Dayton Stories Project - 'The Enormous Radio'
The Dayton Stories Project is a multi-year, city-wide project of story collecting, sharing, and exchange that crosses race and class lines. Since its planning and inauguration in 1994, Roadside Theater has been a partner in this project, working with the urban Appalachian population of Dayton. The following article was edited and reprinted with permission from the Dayton Daily News. Article writers were Mary McCarty, Meredith Moss, and Laura Dempsey.

The Enormous Radio is John Cheever's lyrical short story about a woman who mysteriously picks up her neighbors' intimate conversations over her radio; their laughter, fights, loneliness, daily struggles, and triumphs.

An enormous radio of sorts has been picking up frequencies all over Dayton for the past two years. It's called the Dayton Stories Project, an ambitious, community-wide effort that is bringing Daytonians together, recording their stories, turning their everyday lives into the stuff of history, the stuff of theater.

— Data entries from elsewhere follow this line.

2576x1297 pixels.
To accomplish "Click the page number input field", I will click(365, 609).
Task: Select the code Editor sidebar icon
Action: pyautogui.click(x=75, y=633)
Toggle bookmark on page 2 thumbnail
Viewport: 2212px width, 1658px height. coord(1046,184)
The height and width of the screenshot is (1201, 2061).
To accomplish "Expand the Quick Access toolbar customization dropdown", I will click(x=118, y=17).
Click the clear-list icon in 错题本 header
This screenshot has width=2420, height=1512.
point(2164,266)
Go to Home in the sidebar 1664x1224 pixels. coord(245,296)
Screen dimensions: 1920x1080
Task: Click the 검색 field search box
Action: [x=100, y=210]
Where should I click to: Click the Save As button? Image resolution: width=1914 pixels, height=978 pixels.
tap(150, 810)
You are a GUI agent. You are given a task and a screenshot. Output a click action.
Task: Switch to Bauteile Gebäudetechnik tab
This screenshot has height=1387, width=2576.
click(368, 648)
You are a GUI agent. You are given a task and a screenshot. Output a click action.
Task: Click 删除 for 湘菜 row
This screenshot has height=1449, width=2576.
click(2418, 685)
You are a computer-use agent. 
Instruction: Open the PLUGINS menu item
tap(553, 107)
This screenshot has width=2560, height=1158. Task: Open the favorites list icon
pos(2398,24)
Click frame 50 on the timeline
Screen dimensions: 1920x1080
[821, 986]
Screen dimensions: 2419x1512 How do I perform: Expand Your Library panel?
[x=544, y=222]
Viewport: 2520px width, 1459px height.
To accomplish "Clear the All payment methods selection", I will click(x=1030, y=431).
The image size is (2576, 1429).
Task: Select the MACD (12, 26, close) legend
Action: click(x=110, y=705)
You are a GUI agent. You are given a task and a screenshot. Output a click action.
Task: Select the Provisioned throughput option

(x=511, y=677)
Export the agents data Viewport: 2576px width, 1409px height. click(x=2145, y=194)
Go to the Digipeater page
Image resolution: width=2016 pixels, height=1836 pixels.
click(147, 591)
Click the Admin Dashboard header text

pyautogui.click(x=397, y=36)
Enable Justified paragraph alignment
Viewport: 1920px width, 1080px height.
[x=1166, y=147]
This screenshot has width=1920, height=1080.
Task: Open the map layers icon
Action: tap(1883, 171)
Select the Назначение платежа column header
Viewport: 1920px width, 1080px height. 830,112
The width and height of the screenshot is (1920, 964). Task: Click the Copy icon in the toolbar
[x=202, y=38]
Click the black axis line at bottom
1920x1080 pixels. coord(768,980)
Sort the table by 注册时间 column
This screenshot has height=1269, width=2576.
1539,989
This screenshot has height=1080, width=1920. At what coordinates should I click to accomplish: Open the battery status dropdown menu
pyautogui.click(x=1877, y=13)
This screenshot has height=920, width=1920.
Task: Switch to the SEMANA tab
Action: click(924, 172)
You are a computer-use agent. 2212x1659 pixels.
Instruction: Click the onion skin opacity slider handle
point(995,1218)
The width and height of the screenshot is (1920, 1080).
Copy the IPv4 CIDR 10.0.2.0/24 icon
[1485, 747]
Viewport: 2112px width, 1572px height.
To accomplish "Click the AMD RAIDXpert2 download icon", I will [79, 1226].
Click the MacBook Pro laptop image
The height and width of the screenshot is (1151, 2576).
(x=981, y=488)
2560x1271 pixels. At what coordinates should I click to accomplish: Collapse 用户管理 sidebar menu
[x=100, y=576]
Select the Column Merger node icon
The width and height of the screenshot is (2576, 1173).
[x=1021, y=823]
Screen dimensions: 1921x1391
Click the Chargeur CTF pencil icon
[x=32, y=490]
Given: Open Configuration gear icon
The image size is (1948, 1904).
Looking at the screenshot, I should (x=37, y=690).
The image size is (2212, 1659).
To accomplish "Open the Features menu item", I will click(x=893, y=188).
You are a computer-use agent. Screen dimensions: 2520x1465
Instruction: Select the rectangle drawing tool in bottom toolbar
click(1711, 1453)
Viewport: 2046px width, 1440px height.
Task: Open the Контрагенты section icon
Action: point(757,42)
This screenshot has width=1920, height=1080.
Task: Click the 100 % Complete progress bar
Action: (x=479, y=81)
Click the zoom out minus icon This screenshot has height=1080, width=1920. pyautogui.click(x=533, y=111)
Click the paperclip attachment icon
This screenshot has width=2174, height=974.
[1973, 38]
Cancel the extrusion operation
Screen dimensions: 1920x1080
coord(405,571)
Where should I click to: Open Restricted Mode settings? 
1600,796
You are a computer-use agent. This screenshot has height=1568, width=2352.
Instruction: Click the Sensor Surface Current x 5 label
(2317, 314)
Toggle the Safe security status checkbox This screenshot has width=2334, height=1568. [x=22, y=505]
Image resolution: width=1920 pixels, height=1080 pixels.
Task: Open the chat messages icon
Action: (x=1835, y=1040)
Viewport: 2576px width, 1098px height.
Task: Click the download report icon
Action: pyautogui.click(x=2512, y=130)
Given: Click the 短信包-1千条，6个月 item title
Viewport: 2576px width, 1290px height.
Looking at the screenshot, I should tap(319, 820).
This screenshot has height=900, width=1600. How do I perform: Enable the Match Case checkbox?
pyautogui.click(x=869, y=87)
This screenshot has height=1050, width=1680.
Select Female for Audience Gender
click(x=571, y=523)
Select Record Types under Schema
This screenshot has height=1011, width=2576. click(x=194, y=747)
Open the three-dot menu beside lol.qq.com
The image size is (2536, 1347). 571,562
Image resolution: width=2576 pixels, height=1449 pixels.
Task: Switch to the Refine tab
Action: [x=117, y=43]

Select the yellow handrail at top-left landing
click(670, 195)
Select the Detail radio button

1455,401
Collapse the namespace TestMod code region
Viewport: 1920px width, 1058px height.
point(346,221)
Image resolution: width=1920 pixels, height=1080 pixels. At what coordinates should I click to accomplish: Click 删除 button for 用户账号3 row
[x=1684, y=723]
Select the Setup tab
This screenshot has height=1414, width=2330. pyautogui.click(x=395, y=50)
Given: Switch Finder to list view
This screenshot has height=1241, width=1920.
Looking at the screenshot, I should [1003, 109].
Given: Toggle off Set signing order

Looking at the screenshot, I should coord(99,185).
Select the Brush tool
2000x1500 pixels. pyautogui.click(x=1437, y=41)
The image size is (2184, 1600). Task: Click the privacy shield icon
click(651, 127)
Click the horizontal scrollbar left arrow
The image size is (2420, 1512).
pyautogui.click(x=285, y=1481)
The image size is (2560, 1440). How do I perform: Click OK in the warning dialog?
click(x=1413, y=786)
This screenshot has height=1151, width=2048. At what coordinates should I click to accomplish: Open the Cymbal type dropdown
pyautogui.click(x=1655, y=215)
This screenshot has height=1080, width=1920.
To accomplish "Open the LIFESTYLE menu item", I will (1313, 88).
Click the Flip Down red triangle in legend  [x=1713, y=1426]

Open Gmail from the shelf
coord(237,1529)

While preparing to begin the project, Phyllis Brzozowska (executive director of CityFolk, a Dayton area presenter of traditional arts and culture) visited with two theater companies CityFolk had worked with in the past, Roadside Theater from Whitesburg, Kentucky, and Junebug Productions from New Orleans, and invited them to become a part of the work.

"It's a unique project in its scope, and the way it's been set up, directed, and run through the communities that have been involved," says Tommy Bledsoe of Roadside. "Roadside and Junebug have worked with similar projects, but this is the first time a project like this has involved so many different people, with an attempt to include those people in the telling of their own stories."

The Artist and Community Connection's Theresa Holden worked with Brzozowska to build the residency which created an impressive community partnership, including the Montgomery County Historical Society, the city of Dayton Cultural Arts Program, the Human Race Theatre Company, Our Common Heritage, and Kente Theatre Company. Holden, Brzozowska, and the partnership worked with Roadside and Junebug in a Story Circle process to engage community members in telling their own stories.

Here's how a Story Circle works: Bring together a group of people with a common interest, a common heritage. Maybe they grew up in the same neighborhood, attended the same school, worked in the same office for decades. Sit them in a circle and let each speak, one at a time, their memories sparking others like a brush fire.

At first, the refrain is nearly almost always the same: "I don't have a story to tell. Nothing ever happens to me." Stay in the magic circle long enough, however, and something different begins to happen. Folks come to understand that their stories are history of the most important kind: history that illuminates the listeners' own past; history that documents the day-to-day life of a community or a generation.

Marilyn Shannon knows. As director of the Dayton Stories Project, she has sat in on most of the 180 Story Circles that have been held throughout the city since January 1994. "History is ordinary, everyday stuff you don't think is important," Shannon says. Brzozowska concurs: "We're so programmed that stories come from Hollywood and television, and we've undervalued our own stories for so long. Even though I know it in my head, it still seems new to me when these amazing stories come out."

Menu-MapSome of these stories include Phyllis Delong's tales of her mother's sacrifice during her childhood in the '40s: "When we'd have chicken, Mommy always said she liked the back better . . . but since I've gotten grown, I figured out, you know, she ate it because she gave us kids the better pieces."

And, Ozell Bradford's memories: "When I was growing up, my grandmother was a friend of Mrs. Dunbar, and we would go to the Dunbar house and talk to Mrs. Dunbar . . . she would tell us about her slave days and her work in the church, and trying to get educated. And she said, 'My son, Paul Laurence Dunbar, his work will go down in history. It may not be in my lifetime, but it will happen.' "

And Helen Mann Behnken's reflection of her Kentucky childhood: "One afternoon, I was sittin' on the porch at my aunt's house, rockin' the baby, when she saw these two men in suits, way off, walkin' through the holler. "Honey," she said, "those must be revenuers. Go hide the whiskey.' "

The stories all will be brought to life in a series of community performances as well as an original play, And That's My Story, that kicks off the Human Race season in September. Eventually, the tapes and transcripts will be housed in a permanent archive at the Montgomery County Historical Society.

"We (and CityFolk) are interested in preserving the legacy of the project," says Sarah Sessions of the Historical Society. "In the course of the Story Circles themselves, there's a heck of a lot of history in the form of people's memories and stories. I can't begin to tell you what I've learned about downtown Dayton."